A PF afirma que não produziu o documento favorável ao parlamentar. A análise técnica realizada por verificadores apontou que o material apresenta sinais de ter sido criado com auxílio de inteligência artificial e contém inconsistências em relação aos documentos oficiais da investigação.
Nikolas Ferreira publicou o documento em suas redes sociais após a divulgação de mensagens e áudios que mostram conversas entre ele e Vorcaro. Ele afirma que apenas compartilhou um material que recebeu e que não sabia que o relatório era falso.
Caso se conclua que houve participação direta na produção do documento ou que o parlamentar tinha conhecimento da falsidade e mesmo assim utilizou o material como verdadeiro, a conduta pode gerar responsabilização criminal.
6 ANOS DE PRISÃO
Pela lei, a punição para quem falsifica documento público ou altera documento público verdadeiro está no artigo 297 do Código Penal. Ele estabelece pena de reclusão de dois a seis anos, além de multa, para esse tipo de crime. O artigo 304 determina que quem faz uso de documento falsificado pode receber a mesma pena prevista para a falsificação correspondente.

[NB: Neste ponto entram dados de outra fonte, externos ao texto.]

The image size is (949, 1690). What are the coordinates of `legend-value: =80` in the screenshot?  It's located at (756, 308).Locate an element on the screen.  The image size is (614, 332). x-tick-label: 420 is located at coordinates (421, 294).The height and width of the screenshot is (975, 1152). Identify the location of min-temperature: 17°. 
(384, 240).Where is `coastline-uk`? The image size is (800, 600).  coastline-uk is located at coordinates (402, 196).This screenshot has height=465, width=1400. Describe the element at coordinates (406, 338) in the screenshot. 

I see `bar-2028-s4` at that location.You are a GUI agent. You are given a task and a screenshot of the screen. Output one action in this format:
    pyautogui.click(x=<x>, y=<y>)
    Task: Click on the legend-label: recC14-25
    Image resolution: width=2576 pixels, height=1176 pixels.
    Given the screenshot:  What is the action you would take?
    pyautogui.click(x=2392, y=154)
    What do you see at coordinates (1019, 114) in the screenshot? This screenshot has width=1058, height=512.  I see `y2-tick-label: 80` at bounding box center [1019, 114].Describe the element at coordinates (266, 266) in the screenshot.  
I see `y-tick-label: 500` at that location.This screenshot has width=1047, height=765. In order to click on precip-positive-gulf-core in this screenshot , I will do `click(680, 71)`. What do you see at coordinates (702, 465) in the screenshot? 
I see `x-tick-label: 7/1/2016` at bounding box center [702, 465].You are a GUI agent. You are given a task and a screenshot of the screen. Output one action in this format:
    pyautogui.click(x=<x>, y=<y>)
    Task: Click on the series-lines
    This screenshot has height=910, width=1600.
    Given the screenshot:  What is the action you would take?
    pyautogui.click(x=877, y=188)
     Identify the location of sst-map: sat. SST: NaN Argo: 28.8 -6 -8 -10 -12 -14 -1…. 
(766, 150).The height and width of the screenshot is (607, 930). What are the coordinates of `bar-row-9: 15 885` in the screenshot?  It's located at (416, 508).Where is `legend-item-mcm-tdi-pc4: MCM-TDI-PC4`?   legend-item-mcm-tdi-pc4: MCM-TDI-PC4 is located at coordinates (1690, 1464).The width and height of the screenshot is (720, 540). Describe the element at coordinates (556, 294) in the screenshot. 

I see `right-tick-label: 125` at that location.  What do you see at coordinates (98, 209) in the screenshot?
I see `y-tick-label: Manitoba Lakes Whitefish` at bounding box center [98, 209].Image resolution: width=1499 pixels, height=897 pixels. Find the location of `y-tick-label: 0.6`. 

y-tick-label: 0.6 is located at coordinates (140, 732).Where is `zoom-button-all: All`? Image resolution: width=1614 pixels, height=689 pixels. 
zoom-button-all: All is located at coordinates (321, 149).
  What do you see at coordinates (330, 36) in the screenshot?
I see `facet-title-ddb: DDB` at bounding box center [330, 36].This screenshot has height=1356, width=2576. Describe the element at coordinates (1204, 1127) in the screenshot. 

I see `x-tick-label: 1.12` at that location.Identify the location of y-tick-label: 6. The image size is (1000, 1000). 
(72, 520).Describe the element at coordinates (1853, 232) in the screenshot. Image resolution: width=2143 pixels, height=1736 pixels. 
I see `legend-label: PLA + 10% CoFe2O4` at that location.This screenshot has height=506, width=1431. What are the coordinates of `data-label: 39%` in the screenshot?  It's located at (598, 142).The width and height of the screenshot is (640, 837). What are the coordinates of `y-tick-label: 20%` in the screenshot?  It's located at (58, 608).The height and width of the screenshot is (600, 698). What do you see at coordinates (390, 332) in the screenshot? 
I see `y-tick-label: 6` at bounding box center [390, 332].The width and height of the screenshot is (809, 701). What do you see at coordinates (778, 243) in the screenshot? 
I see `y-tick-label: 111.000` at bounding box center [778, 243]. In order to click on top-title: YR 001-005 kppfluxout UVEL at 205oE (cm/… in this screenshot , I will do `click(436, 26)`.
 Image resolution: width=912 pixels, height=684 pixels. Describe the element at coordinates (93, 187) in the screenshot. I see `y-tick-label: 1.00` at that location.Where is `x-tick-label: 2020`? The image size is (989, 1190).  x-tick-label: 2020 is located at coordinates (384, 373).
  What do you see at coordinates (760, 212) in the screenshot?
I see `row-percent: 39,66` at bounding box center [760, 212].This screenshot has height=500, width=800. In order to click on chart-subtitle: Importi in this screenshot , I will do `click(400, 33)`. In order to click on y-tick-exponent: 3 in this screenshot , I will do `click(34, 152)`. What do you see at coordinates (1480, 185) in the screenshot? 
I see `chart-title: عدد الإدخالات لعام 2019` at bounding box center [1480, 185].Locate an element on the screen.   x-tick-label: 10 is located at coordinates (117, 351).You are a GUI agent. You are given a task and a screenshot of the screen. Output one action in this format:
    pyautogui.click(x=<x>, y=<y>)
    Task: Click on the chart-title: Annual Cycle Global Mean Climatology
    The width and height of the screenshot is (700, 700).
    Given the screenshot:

A circulação de um documento falso não permite, por si só, concluir pela responsabilidade criminal de quem o compartilhou. A investigação precisaria demonstrar conhecimento da falsidade ou participação na fraude.
Segundo verificações feitas pela Fórum e sites de checagem como o Aos Fatos, o arquivo apresenta elementos incompatíveis com documentos oficiais da corporação:
>> inconsistências de datas, transcrições alteradas e referências inexistentes
>> sinais de uso de inteligência artificial, como uma marca d’água digital associada a ferramentas da OpenAI.
>> divergência na cronologia das mensagens atribuídas a Nikolas e Vorcaro
>> indicação de páginas de relatórios da PF que não correspondem ao conteúdo citado.